THE EXORCISM OF MOLLY HARTLEY Blu-Ray (96 mins., 2015, Unrated; Fox): Sequel to 2008’s theatrical “The Haunting of Molly Hartley” (remember that one? me neither, and I reviewed it!) finds Molly now possessed by a demon and a defrocked priest (Devon Sawa) trying to resolve the issue (good luck!). This Canadian-lensed follow-up offers a solid performance from Sarah Lind as the title character but is essentially a lightweight “Exorcist” knockoff not worth recommending. Fox’s Blu-Ray includes three featurettes, a digital HD copy, 1080p (1.78) transfer and 5.1 DTS MA sound.
CHARLIE’S FARM DVD (94 mins., 2014, Not Rated; Alchemy): Tara Reid and her pals decide – unwisely – to venture onto a farm in the Australian outback where a Texas Chainsaw-like clan once perished. Naturally, they’re not all dead as Reid and friends find out in Chris Sun’s slasher pic, which is slow to get going but does deliver the grizzly goods in its final third. Alchemy’s DVD features a 16:9 (2.35) transfer and 5.1 soundtrack.
Also new from Alchemy is the more entertaining LAVALANTULA (84 mins., 2015), another brainless, goofy spoof in the “Sharknado” mode that finds Steve Guttenberg and half the surviving cast of “Police Academy” (Michael Winslow, Marion Ramsey and Leslie Easterbrook) taking on creatures that emerge out of a volcano in the Santa Monica Hills. Ridiculous, obviously, but done with sufficient cheese courtesy of Cinetel Films, which produces the better Syfy Channel original movie content these days. Alchemy’s DVD offers a 16:9 (1.78) transfer and 5.1 sound.
SHELBY: A MAGICAL HOLIDAY TAIL DVD (92 mins., 2015; Anchor Bay): Rob Schneider voices a stray pup who’s adopted by a spoiled rich-kid – and promptly runs away into the basement of an aspriring 10-year-old magician (John Paul Ruttan). Tom Arnold plays the dogcatcher on Shelby’s trail and Chevy Chase is an understanding grandfather in this Canadian-produced family film, coming to DVD in plenty of time for the holidays November 3rd. Anchor Bay’s DVD includes a 16:9 (1.78) transfer and 5.1 Dolby Digital soundtrack.

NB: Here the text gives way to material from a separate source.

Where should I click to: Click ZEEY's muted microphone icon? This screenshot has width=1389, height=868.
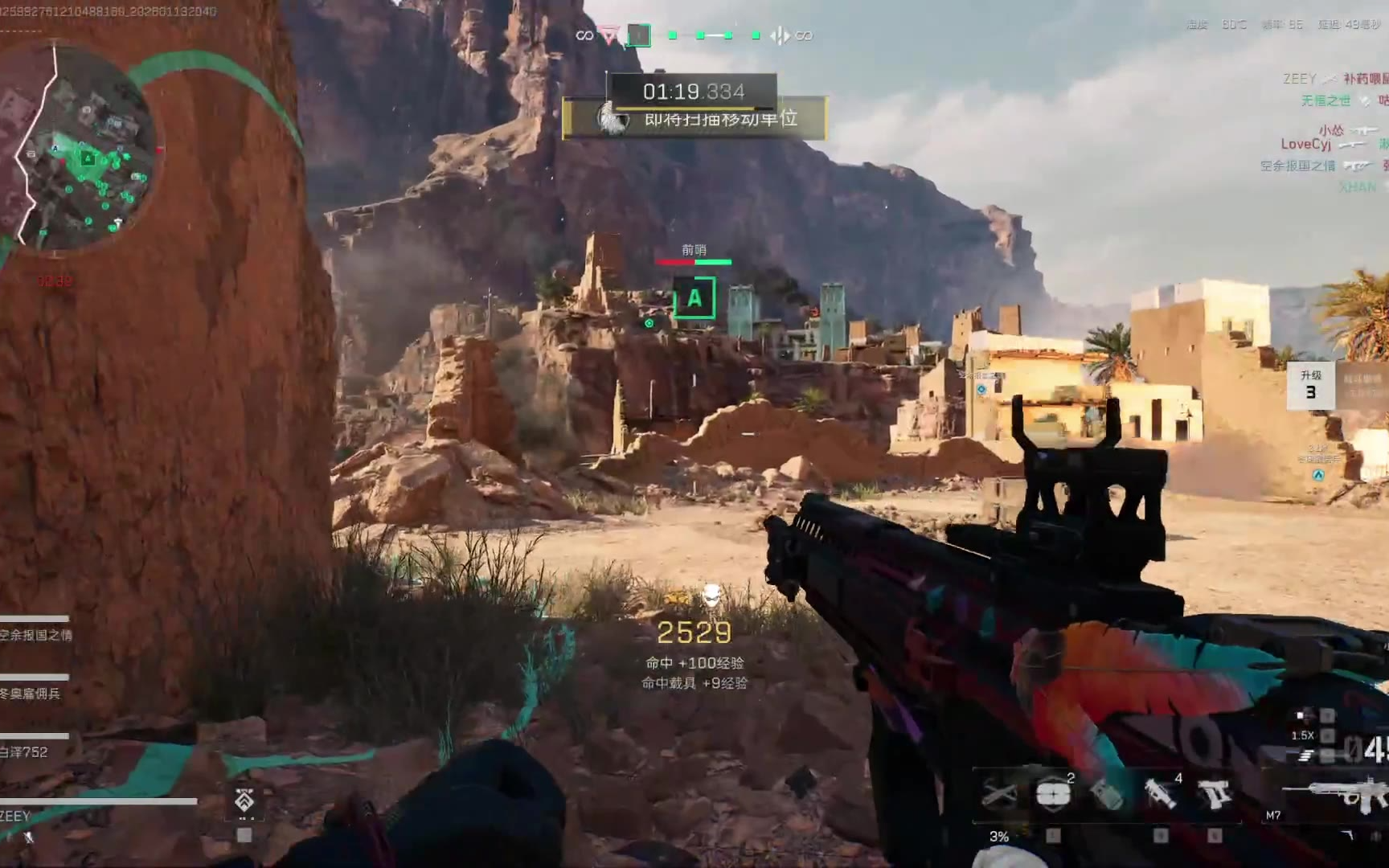tap(28, 837)
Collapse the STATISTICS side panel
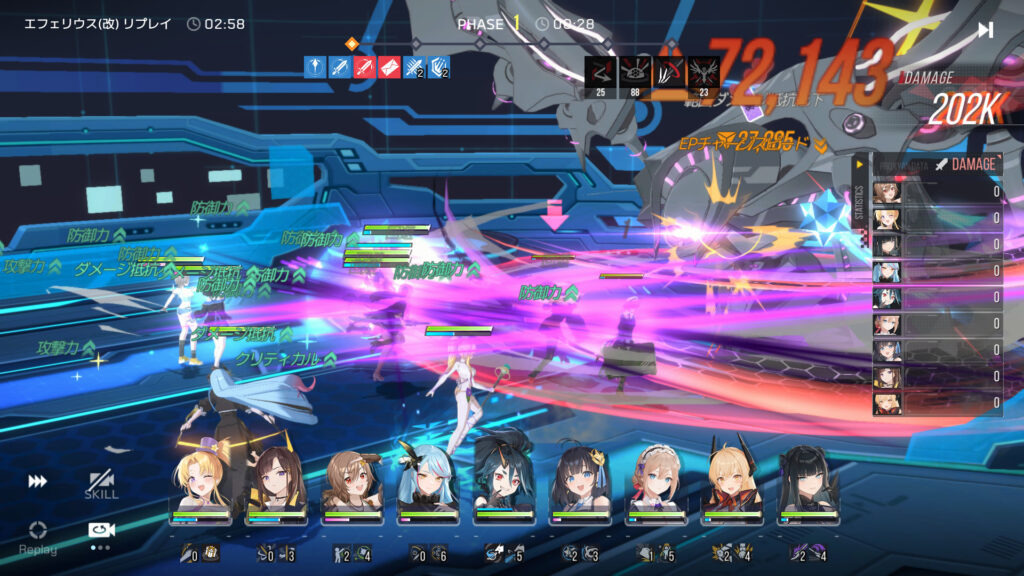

PAPER ANGELS DVD (86 mins., 2014; Cinedigm): Author Travis Trasher and country star Jimmy Wayne collaborated to write a novel about a businessman who picks out the name of a teenager through the Salvation Army’s Angel Tree program and gives him more than just a gift for the holidays. Josie Bissett, Matthew Settle and Rustin Gresuk star in this feel-good family picture now on DVD from Cinedigm in a 16:9 (1.78) transfer with 5.1 Dolby Digital sound.